-- start of Input material --
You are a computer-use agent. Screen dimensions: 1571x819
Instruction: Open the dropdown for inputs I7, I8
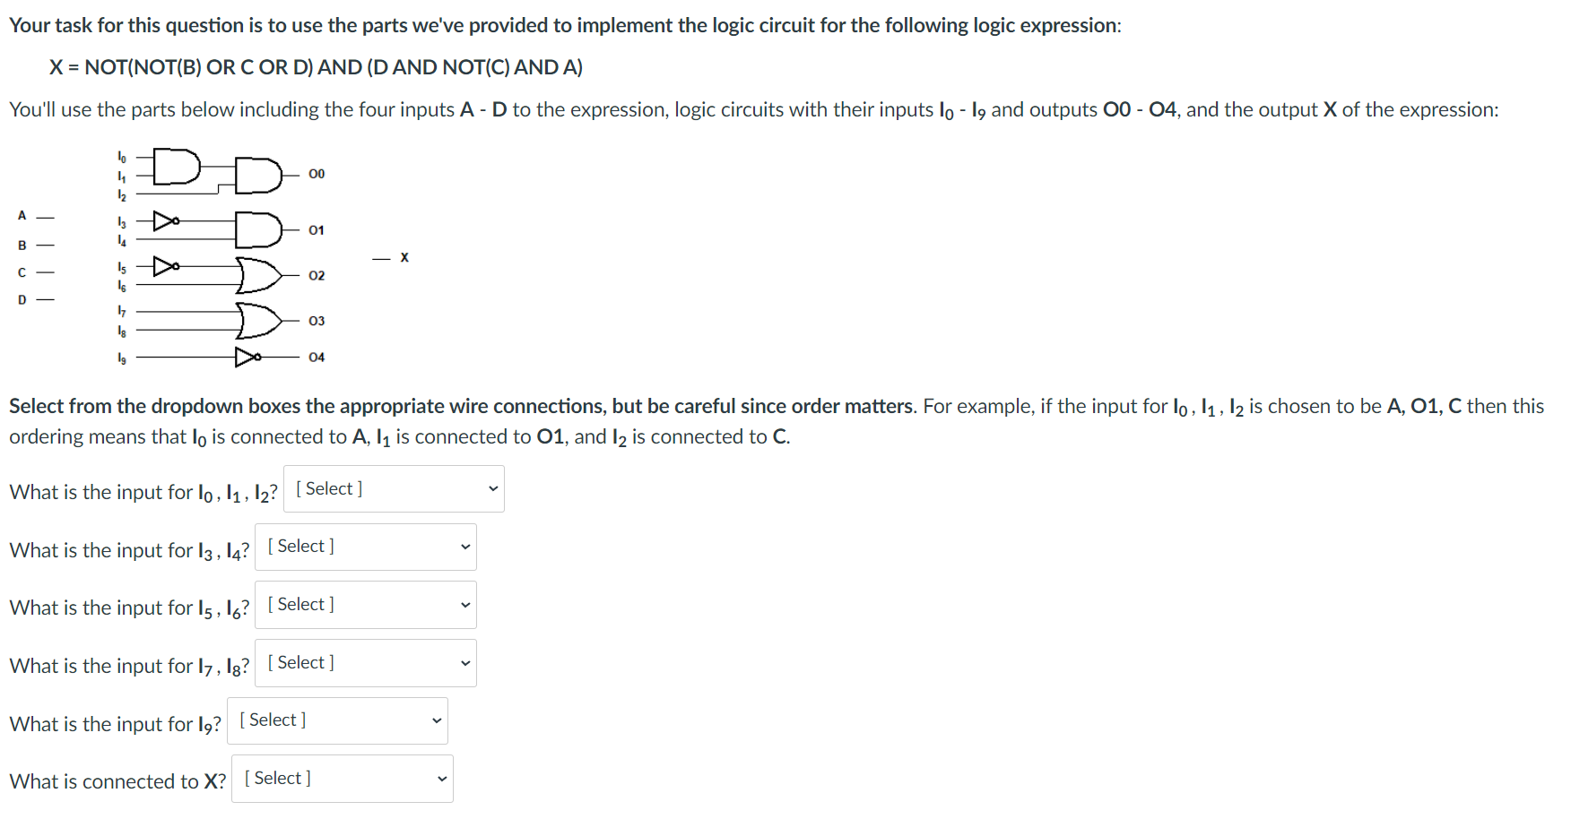tap(365, 662)
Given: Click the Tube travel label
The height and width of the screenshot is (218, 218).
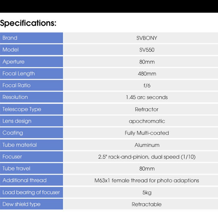Looking at the screenshot, I should [x=16, y=168].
-- end of Input material --
• [Description of the task]
Arrange every line of the material above as a numbered list, skipping blank lines and omitting the pictures.

• [Task answer]
1. You are a computer-use agent. Screen dimensions: 1571x819
2. Instruction: Open the dropdown for inputs I7, I8
3. tap(365, 662)
4. Given: Click the Tube travel label
5. The height and width of the screenshot is (218, 218).
6. Looking at the screenshot, I should [x=16, y=168].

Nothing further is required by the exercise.